Lastly and by no means least, I had the pleasure of savoring sand dabs, a small, delicate, delicious, fish found in these parts. It has adorned the menus of San Francisco seafood places for generations. Twice in one day may have been pushing it, but should you find yourself in Sam's Grill, an establishment dating back to the 49-er days--no, not the NFL team--order them before they run out. It even says (Limited) after their entry on the menu.

Sunday, July 26, 2015

Management Information

Ours is now an information-dominated society. We supposedly all make our carefully-formulated decisions drawing on "evidence-based" findings. But is it really different from the way people have always behaved--and responded to requests for accurate reports? The current revival of interest in the greatest children's book author of our time, Dr. Seuss, with the publication of a recently-discovered manuscript reminded me in this regard of his questioning conclusion of The Cat in the Hat:



should we tell her
the things that went on there that day?

should we tell her about it?
now, what SHOULD we do?
well...
what would YOU do
if your mother asked YOU?

Wednesday, July 22, 2015

Oozing Charm From Every Pore

It was a day of loss--Theo Bikel and E. L. Doctorow dying on the same day.  But it's hard to be sad about Bikel--he was 91 and had had a very amazing life.  He had become known for playing all kinds of relatively modest roles on stage and in the movies, as well as for his folk singing. And he did originate the role of Baron von Trapp in The Sound of Music on Broadway--a show I've studiously avoided for decades but figure at least he likely contributed a bit of authenticity to its schmalz.
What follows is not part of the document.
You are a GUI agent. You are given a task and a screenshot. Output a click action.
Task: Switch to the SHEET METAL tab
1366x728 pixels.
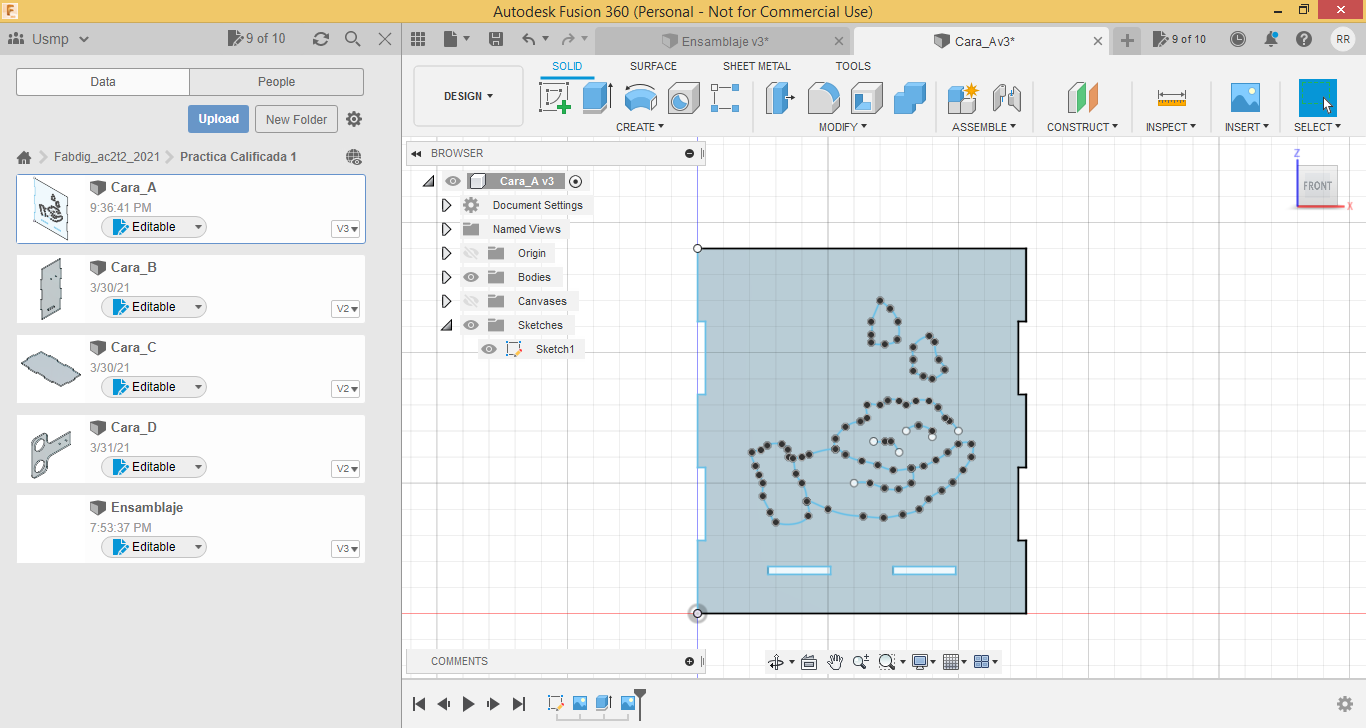(x=756, y=66)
Many will remember him as the most frequent portrayer of Tevye in Fiddler, which is fine, although as with every role Zero Mostel originated, it's hard for anyone to succeed completely when following in those footsteps. But Bikel donned the dairyman's overalls more than 2,000 times so I figure he earned his recognition and probably would have told you that it was a most reliable payday.  And given how many other accomplishments he earned on stage and in film, this was no James O'Neill stuck playing The Count of Monte Cristo to the exclusion of all else.

Bikel lent a note of charm to anything he played.  Supporting parts are not supposed to steal from the leads, yet you were enraptured when he appeared. His history--growing up in pre-war Austria and disclaiming any interest in "Viennese heritage" in view of how the posturing "first victims" had behaved toward "my people"--featuring a start in performing in, of all places, Palestine between the wars gave him a worldliness few possessed.

Moreover, he was a true union champion. He rose to the occasion during Equity's 1960 strike and after serving on many committees, was the union's president for many years and then headed the actors' international, the Four A's, for a quarter-century. Wouldn't we have been far better off had he, instead of another supporting player who headed a theatrical union, become America's first President who had served as a union prez?

Doctorow's legacy is more complex but equally stupendous. He had a way of planting you in the era of his loosely-related historical novels, most notably Ragtime. But his most enduring one may turn out to be The Book of Daniel, his imagining of what a son of the Rosenbergs might have experienced. As with so many artists, he saw the craziness of the Rosenberg furor for what it was: yes, we know Julius Rosenberg was guilty, and definitely that even the prosecutors knew Ethel wasn't, but what Sam Roberts and others have shown is that far from being "the crime of the century"--J. Edgar Hoover's phoney assertion--the Russians likely already had received all the nuclear secrets they needed from Klaus Fuchs, who was sentenced in Britain to a brief five years and then high-tailed it to Moscow.

Doctorow had the ability to get you beneath the skin of his characters so you felt yourself the torments they were experiencing. I remember getting annoyed with some of his archetypes in Ragtime until realizing that he had caught a particular character perfectly, like Mother's Younger Brother.  He too was willing to speak up for what he believed--and what he believed made sense.